Ist es wirklich das, was Jesus an
dieser Matthäusstelle propagiert? Er, den der Evangelist Johannes selber
als das Licht der Welt verstanden hat? Er, der im nächsten Kapitel des
Matthäusevangeliums sagt: „Habt acht auf eure Frömmigkeit, dass ihr die
nicht übt vor den Leuten, um von ihnen gesehen zu werden… Wenn du Almosen
gibst, so posaune es nicht aus, wie die Heuchler es machen in den
Synagogen und auf den Strassen, um von den Leuten gepriesen zu werden…
Lass deine Linke nicht wissen, was die Rechte tut, damit dein Almosen im
Verborgenen bleibt.“ Da muss ein Missverständnis vorliegen.
Wenn wir den griechischen Text und
seine Grammatik anschauen, fällt als erstes auf, dass er mit einem starken
Zuspruch beginnt und nicht mit einer Aufforderung oder einem Befehl. Das
erste Wort ist betont: „Ihr seid das Licht der Welt.“ Und im Vers grad
vorher: „Ihr seid das Salz der Erde.“ Alles, was im Text nachher folgt,
sagt nur: Seid auch, was ihr seid! Löscht das Licht nicht mit einem
Scheffel, einem Messbecher sofort wieder aus. Wenn ihr das Licht scheinen
lasst, ist das wichtig für die Menschen. So wichtig, dass sie glücklich
sein und Gott preisen werden.
Kein Wort davon, dass die
Angesprochenen Licht der Welt oder Salz der Erde werden müssten. Oh nein.

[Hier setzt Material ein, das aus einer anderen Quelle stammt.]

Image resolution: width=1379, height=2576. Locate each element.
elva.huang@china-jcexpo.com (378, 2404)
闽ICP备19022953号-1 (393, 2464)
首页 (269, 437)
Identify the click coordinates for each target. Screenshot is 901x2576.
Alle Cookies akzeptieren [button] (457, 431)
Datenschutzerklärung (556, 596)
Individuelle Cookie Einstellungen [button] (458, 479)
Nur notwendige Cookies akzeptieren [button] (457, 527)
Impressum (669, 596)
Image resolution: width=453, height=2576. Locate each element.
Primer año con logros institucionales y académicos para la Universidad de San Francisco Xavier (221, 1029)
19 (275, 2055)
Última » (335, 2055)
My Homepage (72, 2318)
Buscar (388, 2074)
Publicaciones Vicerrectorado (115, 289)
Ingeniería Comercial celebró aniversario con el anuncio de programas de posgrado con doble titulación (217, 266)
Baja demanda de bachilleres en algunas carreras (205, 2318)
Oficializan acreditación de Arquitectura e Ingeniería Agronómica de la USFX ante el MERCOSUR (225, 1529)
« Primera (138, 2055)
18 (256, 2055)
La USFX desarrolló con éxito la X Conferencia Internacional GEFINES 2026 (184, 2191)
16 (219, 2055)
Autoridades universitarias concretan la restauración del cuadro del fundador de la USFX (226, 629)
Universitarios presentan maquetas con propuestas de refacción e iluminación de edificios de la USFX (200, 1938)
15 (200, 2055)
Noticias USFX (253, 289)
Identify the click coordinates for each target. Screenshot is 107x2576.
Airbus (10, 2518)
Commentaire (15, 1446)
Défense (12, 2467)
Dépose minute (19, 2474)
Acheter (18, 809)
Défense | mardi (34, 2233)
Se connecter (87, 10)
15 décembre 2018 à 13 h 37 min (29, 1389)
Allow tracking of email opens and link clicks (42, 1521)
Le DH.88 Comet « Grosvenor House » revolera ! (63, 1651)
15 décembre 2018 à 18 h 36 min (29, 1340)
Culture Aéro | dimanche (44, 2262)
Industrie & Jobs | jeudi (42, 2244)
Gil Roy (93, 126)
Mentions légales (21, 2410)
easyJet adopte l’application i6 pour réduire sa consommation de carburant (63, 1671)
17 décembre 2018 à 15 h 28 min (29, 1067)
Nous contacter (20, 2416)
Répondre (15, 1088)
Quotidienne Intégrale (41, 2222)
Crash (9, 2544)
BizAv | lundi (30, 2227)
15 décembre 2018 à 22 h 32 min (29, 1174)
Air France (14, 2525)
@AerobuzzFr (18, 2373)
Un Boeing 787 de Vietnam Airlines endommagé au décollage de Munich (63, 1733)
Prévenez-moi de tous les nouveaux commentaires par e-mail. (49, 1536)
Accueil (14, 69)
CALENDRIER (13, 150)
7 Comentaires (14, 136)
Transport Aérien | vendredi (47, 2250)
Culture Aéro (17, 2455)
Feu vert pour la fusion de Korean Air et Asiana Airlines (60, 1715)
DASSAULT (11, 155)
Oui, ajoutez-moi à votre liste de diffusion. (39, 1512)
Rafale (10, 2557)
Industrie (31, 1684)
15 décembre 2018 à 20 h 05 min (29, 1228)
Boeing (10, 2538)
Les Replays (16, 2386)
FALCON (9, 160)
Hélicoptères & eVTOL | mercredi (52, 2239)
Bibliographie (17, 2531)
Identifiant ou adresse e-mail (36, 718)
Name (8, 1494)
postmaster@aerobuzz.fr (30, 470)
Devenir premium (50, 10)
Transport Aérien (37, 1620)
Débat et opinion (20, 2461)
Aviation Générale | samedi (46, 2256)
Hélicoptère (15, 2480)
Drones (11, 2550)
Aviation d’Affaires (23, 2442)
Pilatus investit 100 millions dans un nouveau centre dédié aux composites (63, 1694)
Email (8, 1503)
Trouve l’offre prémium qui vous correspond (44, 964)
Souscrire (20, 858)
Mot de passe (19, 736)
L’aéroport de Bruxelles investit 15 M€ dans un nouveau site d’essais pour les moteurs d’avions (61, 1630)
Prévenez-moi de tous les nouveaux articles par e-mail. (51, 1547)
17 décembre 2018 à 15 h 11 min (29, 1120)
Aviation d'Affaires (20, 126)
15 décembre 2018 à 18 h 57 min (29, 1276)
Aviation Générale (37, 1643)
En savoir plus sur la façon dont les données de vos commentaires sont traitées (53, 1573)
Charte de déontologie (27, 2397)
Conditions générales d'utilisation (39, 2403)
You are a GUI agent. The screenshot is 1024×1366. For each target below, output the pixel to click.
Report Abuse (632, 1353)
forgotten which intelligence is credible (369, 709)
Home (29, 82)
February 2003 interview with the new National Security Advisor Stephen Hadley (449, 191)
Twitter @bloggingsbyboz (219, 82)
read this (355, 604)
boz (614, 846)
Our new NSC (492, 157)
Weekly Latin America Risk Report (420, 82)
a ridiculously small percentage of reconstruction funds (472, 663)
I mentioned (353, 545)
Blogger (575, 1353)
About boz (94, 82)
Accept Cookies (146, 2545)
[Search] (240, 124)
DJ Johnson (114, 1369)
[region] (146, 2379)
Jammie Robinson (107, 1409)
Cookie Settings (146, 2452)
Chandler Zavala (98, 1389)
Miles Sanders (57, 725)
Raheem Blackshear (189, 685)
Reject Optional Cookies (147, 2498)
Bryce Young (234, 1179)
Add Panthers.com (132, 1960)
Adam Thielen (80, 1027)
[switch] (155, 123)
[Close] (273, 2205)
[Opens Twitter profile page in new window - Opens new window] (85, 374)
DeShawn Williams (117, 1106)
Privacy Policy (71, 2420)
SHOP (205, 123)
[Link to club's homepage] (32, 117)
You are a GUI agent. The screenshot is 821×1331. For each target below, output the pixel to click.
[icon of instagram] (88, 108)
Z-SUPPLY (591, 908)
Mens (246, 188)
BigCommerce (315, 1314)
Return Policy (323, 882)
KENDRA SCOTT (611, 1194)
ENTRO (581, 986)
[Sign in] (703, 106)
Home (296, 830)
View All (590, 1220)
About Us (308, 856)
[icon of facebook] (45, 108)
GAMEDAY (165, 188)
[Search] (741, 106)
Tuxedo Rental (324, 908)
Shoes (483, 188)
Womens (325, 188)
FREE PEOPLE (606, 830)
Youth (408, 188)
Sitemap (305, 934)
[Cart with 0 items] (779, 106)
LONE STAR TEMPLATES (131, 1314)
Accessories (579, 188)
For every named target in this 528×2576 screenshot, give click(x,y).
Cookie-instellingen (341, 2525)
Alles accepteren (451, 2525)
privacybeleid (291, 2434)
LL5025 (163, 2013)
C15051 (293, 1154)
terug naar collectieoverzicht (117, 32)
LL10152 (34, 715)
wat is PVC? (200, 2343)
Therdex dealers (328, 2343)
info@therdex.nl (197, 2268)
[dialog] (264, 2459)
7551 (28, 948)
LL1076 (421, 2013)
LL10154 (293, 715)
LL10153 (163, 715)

Stattdessen der Zuspruch: „Ihr seid das Licht der Welt“, „Ihr seid das
Salz der Erde.“
Wer aber ist „Ihr“? Unser Text folgt
im Matthäusevangelium direkt auf die Seligpreisungen. Selig preist Jesus
darin die vor Gott Armen, die Trauernden, die Gewaltlosen, die nach
Gerechtigkeit Hungernden, die Barmherzigen, die Menschen reinen Herzens,
die Friedensstifter, die um der Gerechtigkeit und anderer Gründe willen
Verfolgten.
Von diesen Menschen heisst es im
direkt darauf folgenden Satz: „Ihr seid das Salz der Erde … Ihr seid das
Licht der Welt.“ Nicht die Lauten und Mächtigen, nicht die Reichen, nicht
die Politik, nicht die Wirtschaft, nicht religiöse oder moralische Normen
sind das Licht und die Hoffnung der Welt - nein: „Ihr“ – all jene, die von
der Gesellschaft oft als die Verlierer, die Benachteiligten, die Naiven
und Dummen angeschaut werden.
Jetzt sehen wir unser Licht-Wort wohl
mit anderen Augen. Ziemlich provokativ, die Sache. Was meinst du dazu,
Peter? Nimmst du auch für dich und für deine Gemeinde den Zuspruch Jesu in
Anspruch, Licht der Welt zu sein?
Peter Willi:
Lieber Dölf, gerne nehme ich den Ball,
den Du mir zuspielst, wieder auf. Ob jemand arm oder reich geboren wird,
ist Schicksal oder göttliche Fügung – wie immer man es nennen will. Ob
jemand in seiner Kindheit schwierige Verhältnisse oder eine liebevolle
Familie antrifft, ebenso. Und wenn das gilt, ist wohl zunächst einmal auch
eigentlich eher zufällig, ob jemand zu einer einflussreichen, zu einer
lauten und mächtigen Person wird oder aber zu einem Verlierer / einer
Verliererin, zu einem gebildeten oder einem naiven Menschen. Dennoch
verstehe ich das Evangelium genau so, wie Du es beschrieben hast. Als Salz
der Erde, als Licht der Welt werden eben gerade die Menschen genannt, die
– wie Du es sagst – von der Gesellschaft oft als die Verlierer, die
Benachteiligten, die Naiven und Dummen angeschaut werden. Wie geht das
auf? Was bedeutet das für die Gewinner im globalen Wettbewerb, zu denen
unzweifelhaft auch wir als Kirchgemeinde gehören? Sind auch wir Licht der
Welt?
Meine Antwort lautet: Ja,
wir sind es oder zumindest: wir können es sein, wenn wir es auch wollen.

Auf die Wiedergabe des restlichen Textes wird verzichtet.